The study, “Dominant negative SERPING1 variants cause intracellular retention of C1-inhibitor in hereditary angioedema,” was published in The Journal of Clinical Investigation.
HAE is usually caused by mutations in the SERPING1 gene, which provides the instructions for making the C1-INH protein. These mutations reduce the amount of functional C1-INH that’s made by the gene, either because less C1-INH is produced (type I HAE) or because the C1-INH that is made doesn’t work (type II HAE).
Most HAE patients are heterozygotes, meaning they have one normal SERPING1 gene and one mutated gene. Yet many of these patients have plasma C1-INH levels that are five times lower than normal, not the reduction by half that might be expected, given that they have half as many genes that encode for a functioning protein.
“One of the mysteries about this disease has been the question of why the patients produce so little of the protein,” Didde Haslund, a PhD student at Aarhus University in Denmark and the study’s first author, said in a press release. “Because with two hereditary genes — a defect from one of the parents and a normal one from the other — you would think that the production might be around half the normal amount. Yet these patients produce only 10 to 20 percent of the normal level.”
Based on this discrepancy, the investigators predicted that the malfunctioning C1-INH produced by some SERPING1 mutations might inhibit the production of normal C1-INH.
They focused on six HAE-causing SERPING1 mutations that produce a nearly complete mutant C1-INH, reasoning that these mutations would be the most likely to have these effects. They confirmed that plasma C1-INH levels were lower than normal in HAE patients with these mutations. They then expressed these mutant genes in cells in a dish.
The researchers found that, even though all the cells made C1-INH, the protein was only secreted from cells producing the normal protein. That is, mutant C1-INH could be made, just not shipped out of the cells.
Interestingly, when HAE-causing and normal SERPING1 genes were co-expressed in these cells, the secretion of C1-INH decreased, meaning that the presence of the mutant protein impairs the secretion of the healthy protein. Upon closer investigation, the team found that C1-INH aggregates were forming in these cells.
These aggregates contained both normal and mutant C1-INH, and they tended to get stuck in the endoplasmic reticulum (ER) — a continuous network of flattened sacs where proteins mature.

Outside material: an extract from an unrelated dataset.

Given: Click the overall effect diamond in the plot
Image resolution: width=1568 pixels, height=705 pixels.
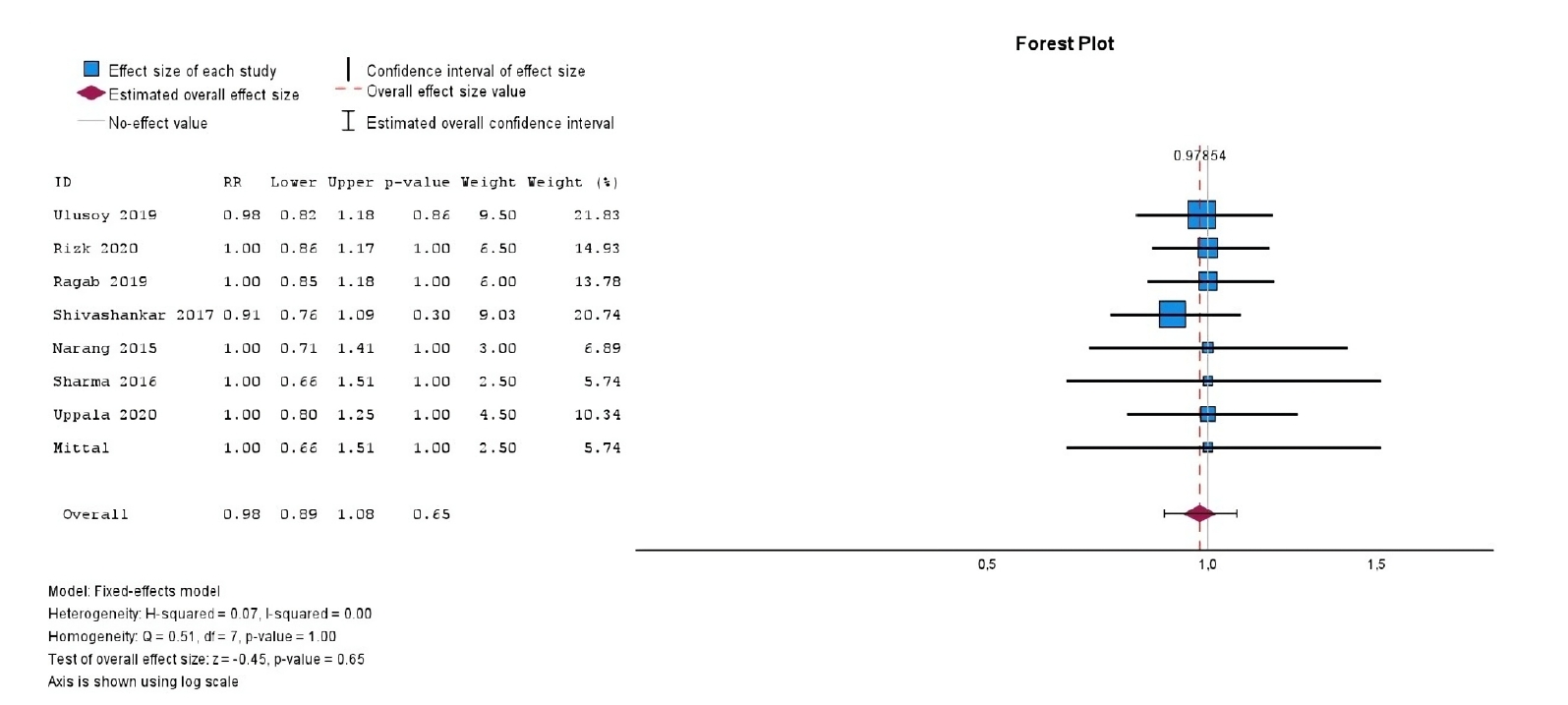Looking at the screenshot, I should [1199, 513].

The team deduced that the mutant and normal C1-INH proteins were binding to each other in these aggregates, and when they examined cells from a patient with one of the HAE-causing SERPING1 mutations they had investigated, they found similar aggregates. This suggested that their results with cells in a dish are reflective of the actual molecular mechanisms that drive disease in patients.
Since more than 450 SERPING1 mutations have been reported, the researchers then wondered whether other, similar mutations might have the same effects as the ones they had studied. They chose 10 additional SERPING1 mutations that affected the C1-INH protein in a similar manner and found that, indeed, many of them reduced or even fully inhibited the secretion of healthy C1-INH in their cellular model.
They then considered how this new mechanism might be exploited to provide therapeutic benefits for patients with HAE. They tested whether inducing C1-INH production using a lentivirus — a common gene therapy technique — might produce enough normal C1-INH to overcome the secretion inhibition.
The approach did increase the amount of C1-INH that cells from HAE patients were able to secrete, suggesting that this could be a strategy for HAE treatment.
“Our studies in patient cells suggest that the … effects of the disease allele can be overcome by viral vector-based gene delivery facilitating solid C1-INH expression after gene delivery,” the investigators wrote.
However, further studies will be needed to determine whether all of this additional secreted C1-INH is functional or is affected by ER dysregulation in these cells, and the potential arrival of a gene therapy of this type in clinics is still a long way off.